Inoltre, riguardo al contenuto del Malleus non aveva dubbi: contiene “sciocchezze, assurdità e molto spesso empietà”. Seguendo la moda degli scettici del tempo, anhe Wier offre la sua ricetta, nel III libro del De lamiis. Non è molto diversa dalle altre,tranne che per un’aggiunta di loglio di papaveri e di poco altro.

Delirio Tossico
La sapienza farmacologia della stregoneria, per quanto trovi sostenitori ancora oggi (chi scrive fu tra quelli), non è mai stata chiarita con certezza, e forse sarebbe il caso di osservarla meglio.

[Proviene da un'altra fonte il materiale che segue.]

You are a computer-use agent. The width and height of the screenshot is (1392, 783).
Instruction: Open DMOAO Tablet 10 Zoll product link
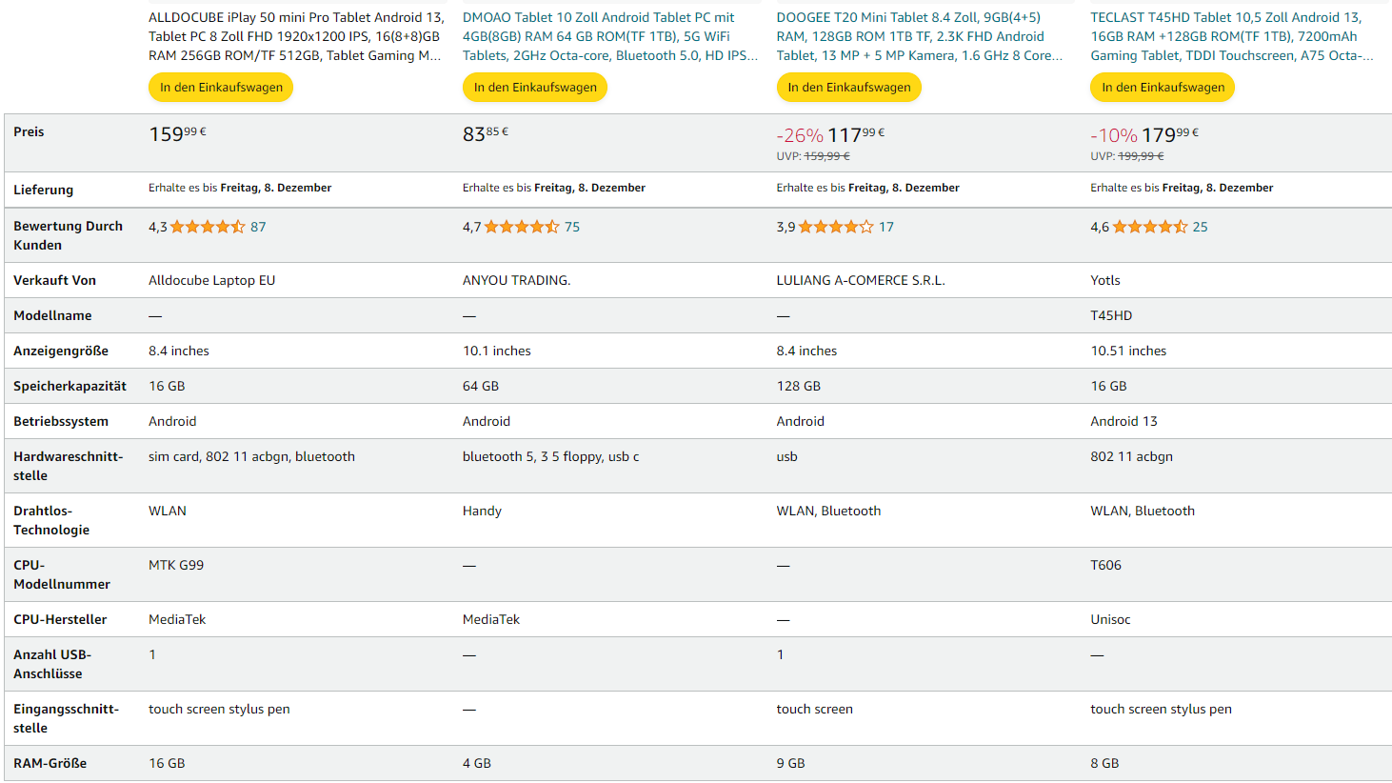609,36
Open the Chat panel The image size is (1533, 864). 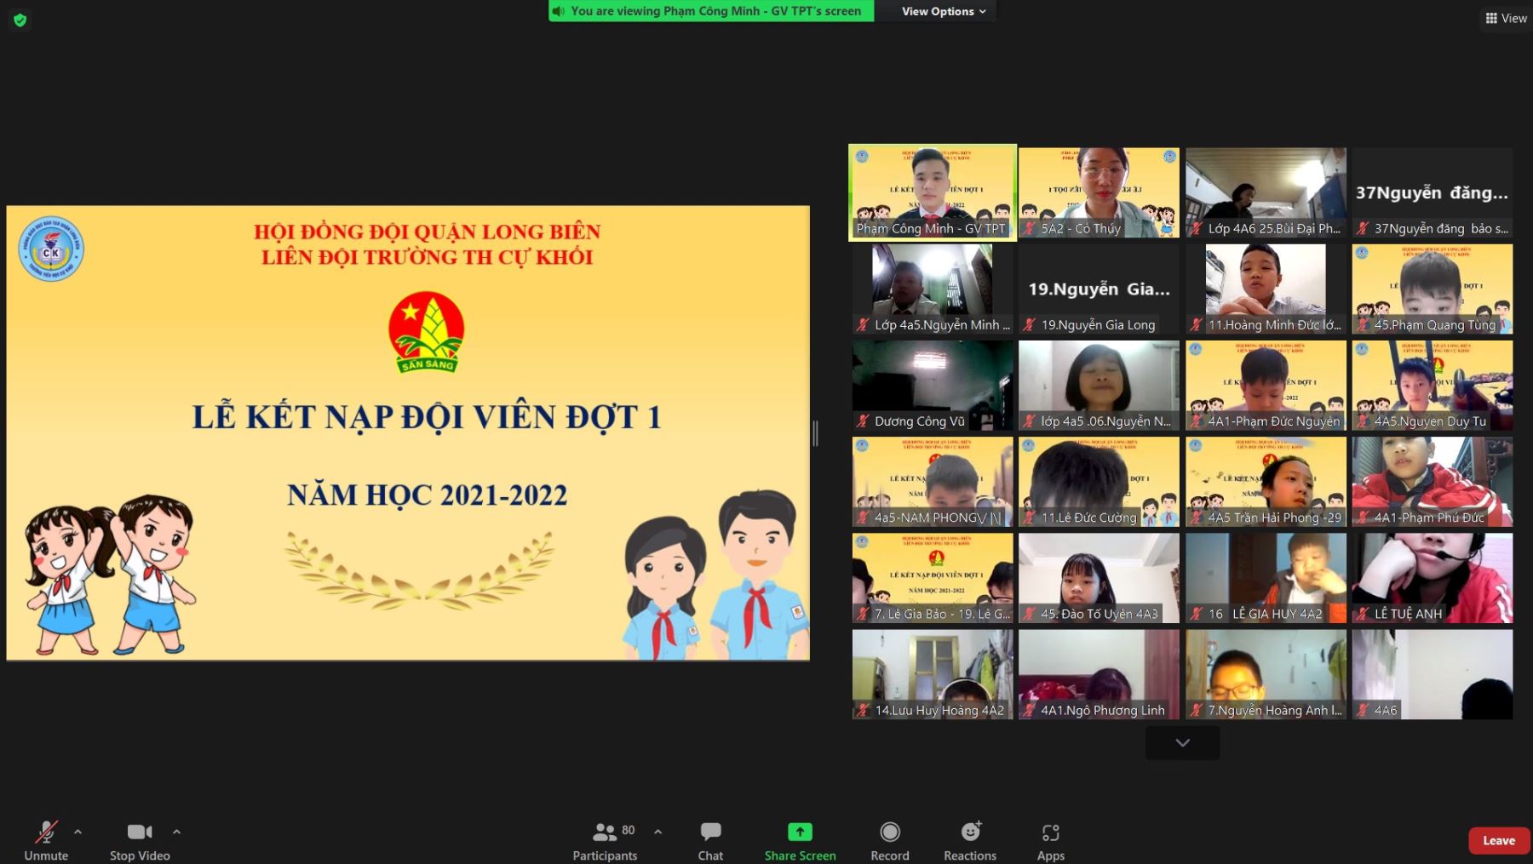710,839
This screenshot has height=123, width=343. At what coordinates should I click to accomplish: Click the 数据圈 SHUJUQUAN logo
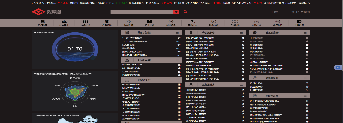(x=47, y=12)
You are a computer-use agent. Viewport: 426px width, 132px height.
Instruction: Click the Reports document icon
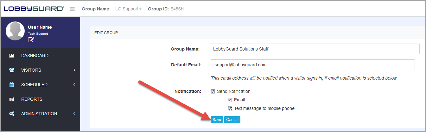pos(12,99)
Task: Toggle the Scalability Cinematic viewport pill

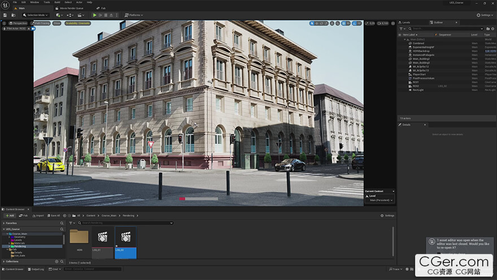Action: pos(78,23)
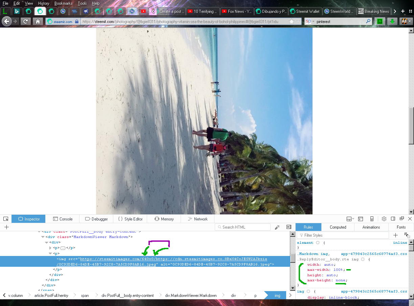Screen dimensions: 414x306
Task: Toggle element classes in the Rules panel
Action: pos(407,235)
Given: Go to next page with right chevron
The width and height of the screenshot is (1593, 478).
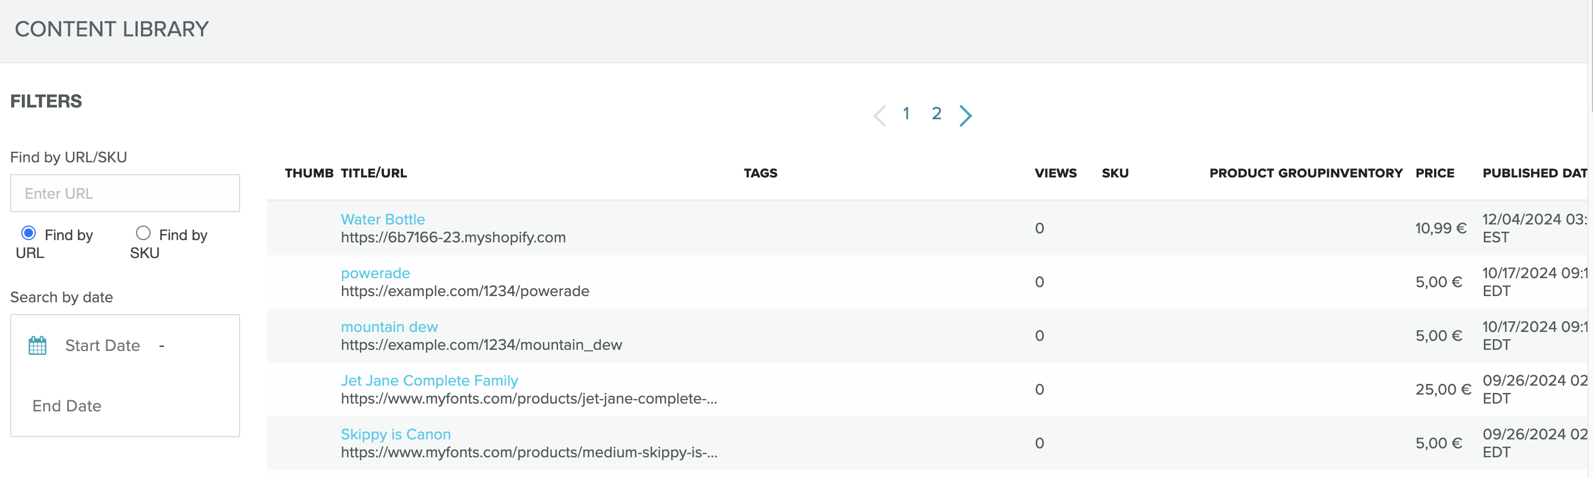Looking at the screenshot, I should point(965,115).
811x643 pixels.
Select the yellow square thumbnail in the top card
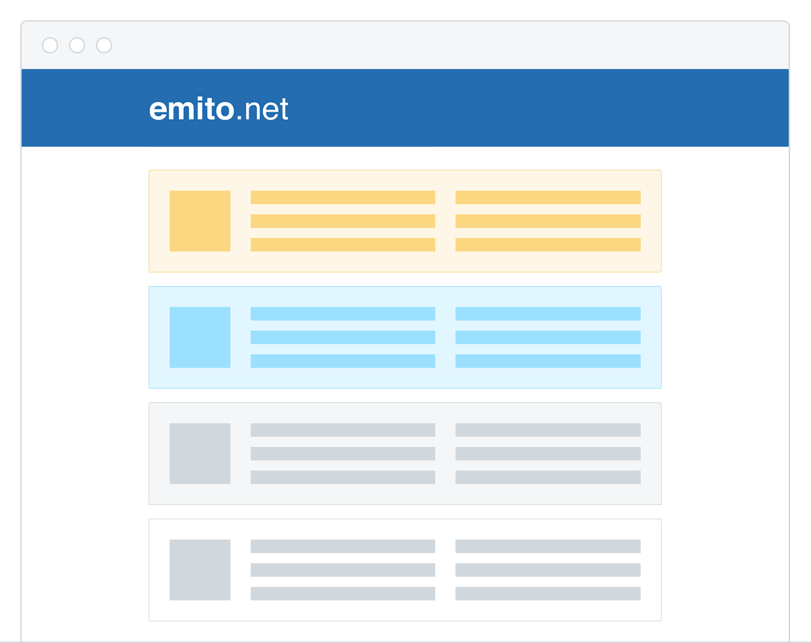200,221
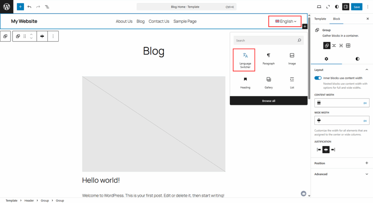Screen dimensions: 373x203
Task: Insert a Paragraph block
Action: pyautogui.click(x=268, y=59)
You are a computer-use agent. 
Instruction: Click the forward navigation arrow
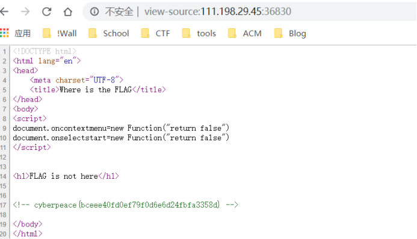(x=25, y=11)
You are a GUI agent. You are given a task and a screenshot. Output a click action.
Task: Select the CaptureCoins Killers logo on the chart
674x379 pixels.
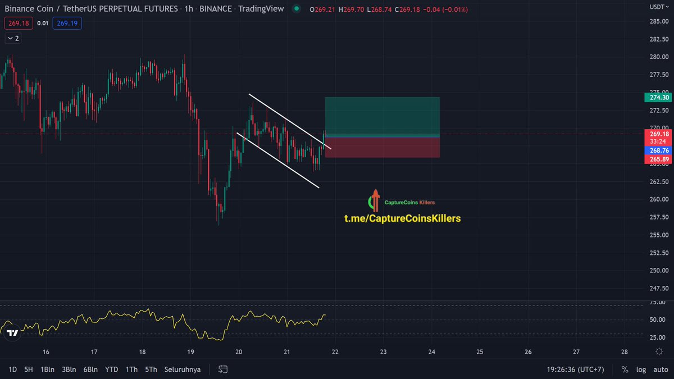pos(375,199)
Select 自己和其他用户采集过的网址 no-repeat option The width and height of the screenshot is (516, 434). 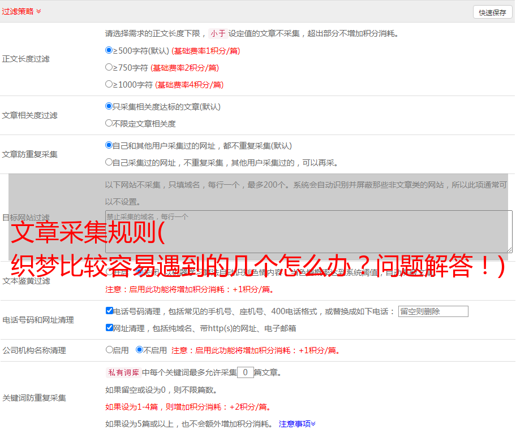[x=109, y=145]
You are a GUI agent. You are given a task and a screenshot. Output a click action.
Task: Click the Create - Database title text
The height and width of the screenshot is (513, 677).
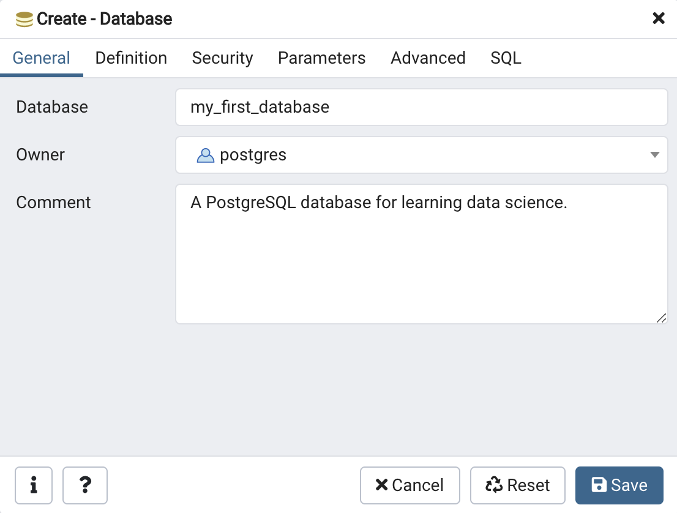[104, 19]
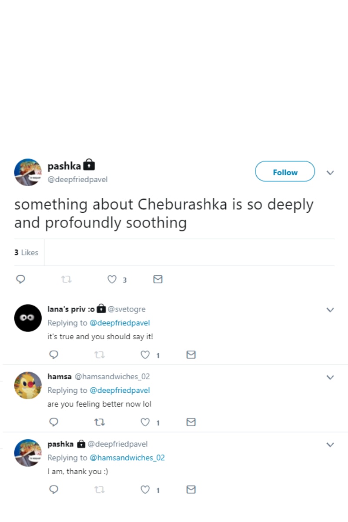
Task: Expand options menu for hamsa's reply
Action: point(330,377)
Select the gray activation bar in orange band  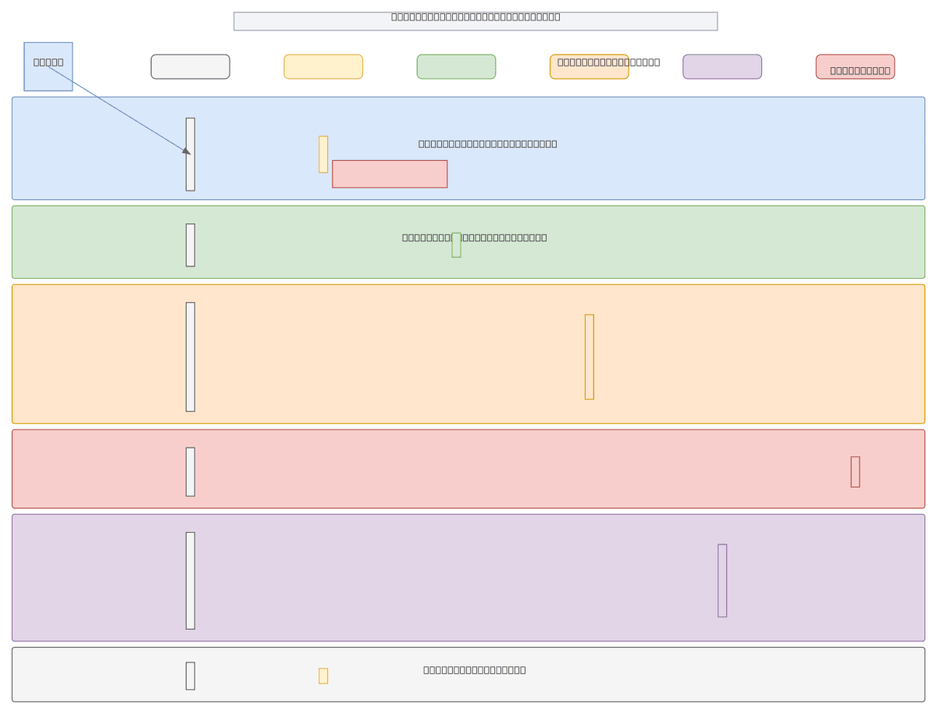[191, 356]
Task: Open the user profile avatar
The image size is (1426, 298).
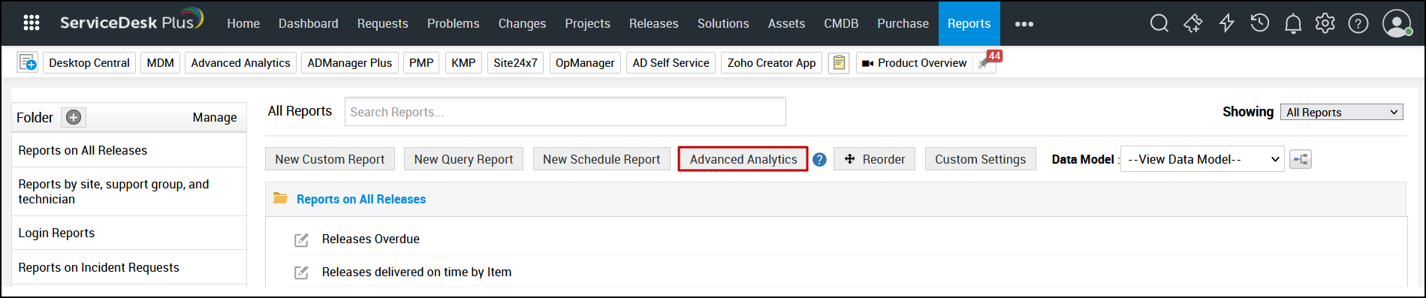Action: point(1397,23)
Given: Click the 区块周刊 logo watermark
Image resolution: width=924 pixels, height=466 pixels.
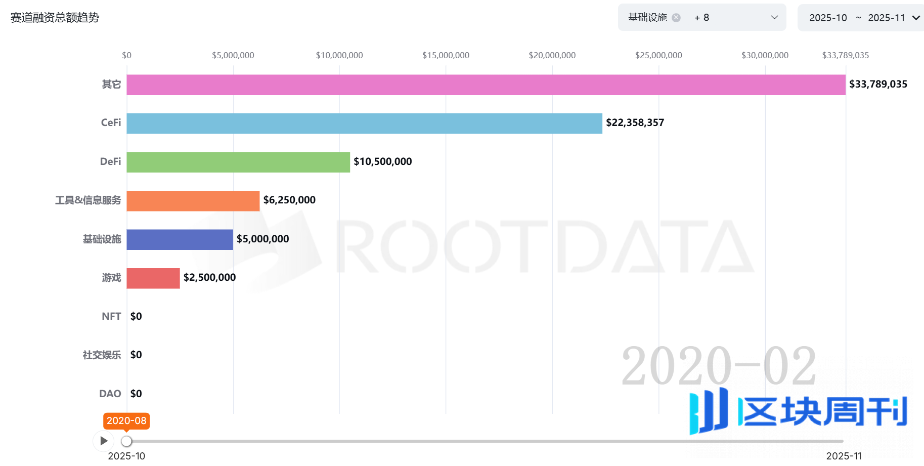Looking at the screenshot, I should pos(799,411).
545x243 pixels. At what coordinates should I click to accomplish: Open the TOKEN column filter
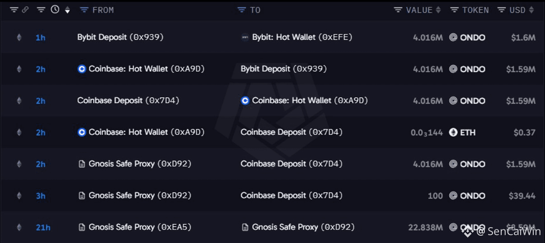click(455, 10)
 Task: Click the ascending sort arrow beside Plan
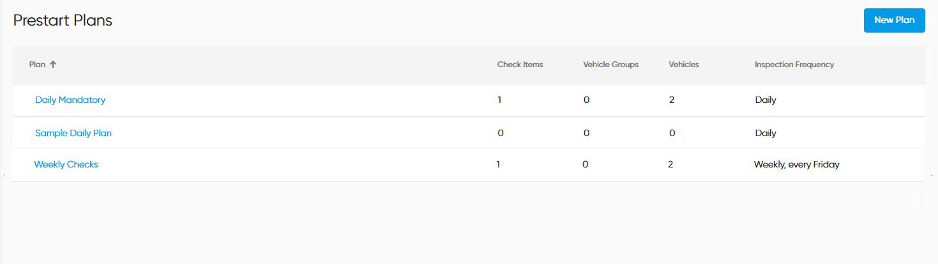click(x=53, y=65)
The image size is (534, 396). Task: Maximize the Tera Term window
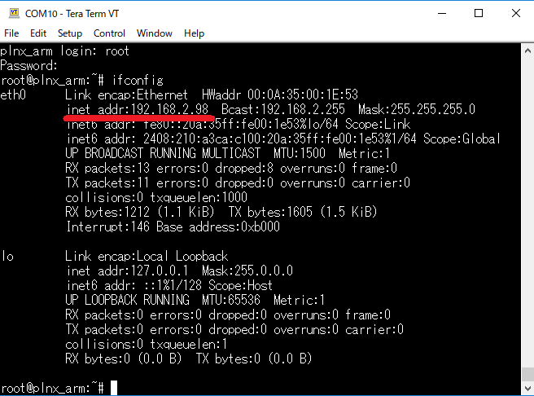(x=478, y=13)
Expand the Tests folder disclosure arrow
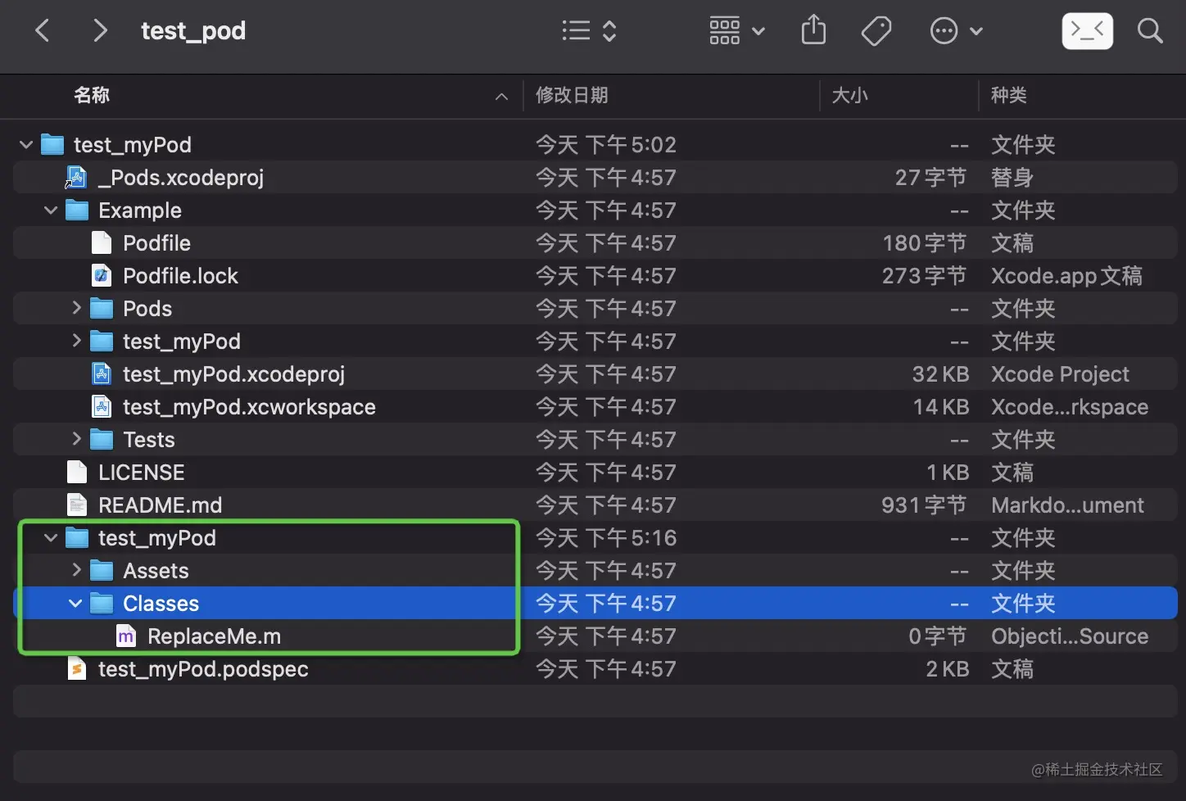This screenshot has width=1186, height=801. 76,439
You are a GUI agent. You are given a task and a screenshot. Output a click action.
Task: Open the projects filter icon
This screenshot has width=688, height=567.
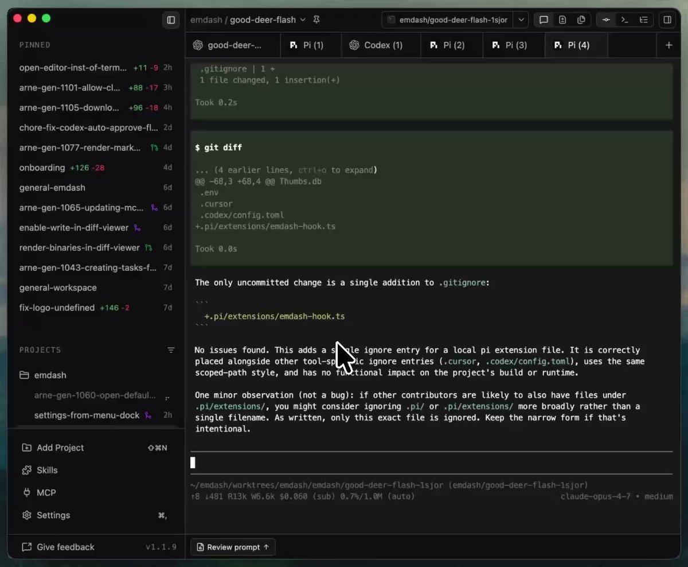pos(171,350)
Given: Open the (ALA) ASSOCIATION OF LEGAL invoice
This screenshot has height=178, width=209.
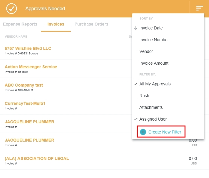Looking at the screenshot, I should tap(37, 158).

Al di là di alcune ipotesi ingenue, che vedrebbero nella stregoneria un delirio tossico dovuto all’assunzione delle varie droghe componenti l’unguento, l’ipotesi “farmacologica “non propone una corrispondenza meccanica tra sostanze psicotrope e i vissuti stregonici, bensì una più approfondita conoscenza delle piante, dei loro valori anche simbolici (oltre che chimici) e del contesto culturale, nel quale queste presunte droghe venivano assunte. L’unguento stregonico non cela alcun messaggio “naturale” implicito (a una certa sostanza corrisponde una certa “allucinazione), ma è pur sempre un insieme di sostanze (che appartenevano alla cultura stregonica medievale fin da quando le donne erano semplici herbariae), che potrebbero servire a innescare e amplificare un complesso di significati culturali e simbolici che si celavano dietro le singole culture, i gruppi, le persone che abitavano alcune zone dell’Europa medievale. Come non ripensare a quelle parole del giovane citato da Nider: “Chi beve, con l’aggiunta di alcuni rituali , viene reso cosciente e diviene maestro della nostra setta… Sente nascere dentro di sé le immagini della nostra setta e la consapevolezza dei riti principali di questa”.

Rapporto Di Dipendenza
Ci troviamo davanti a un’ennesima interpretatio inquisitorialis? Certo, trovarsi di fronte a “sogni”, stati alterati di coscienza, mostra lo statuto epistemologico dubbio, talora ambiguo e sfuggente dell’elemento tossico della stregoneria, e la migliore conoscenza di questi stati non vuole giungere a decodificare universalmente riconosciute. Solo, piuttosto, scandagliare più a fondo e nei singoli contesti cosa significhino concetti come “drogarsi” o dipendere dalle droghe, come (forse) facevano i nostri stregoni. Ma analizzare gli unguenti, più in generale la tossicità delle singole sostanze che li componevano, non basta per porsi il problema della loro tossicità intrinseca. Più importante sarebbe invece analizzare l’atteggiamento individuale, ma soprattutto sociale, che si produce nei confronti delle droghe: in altre parole il famoso “rapporto di dipendenza”, che non è mai solo dipendenza da una sostanza, quale che sia, ma da un insieme di valori, norme e comportamenti. Come dire, un problema culturale.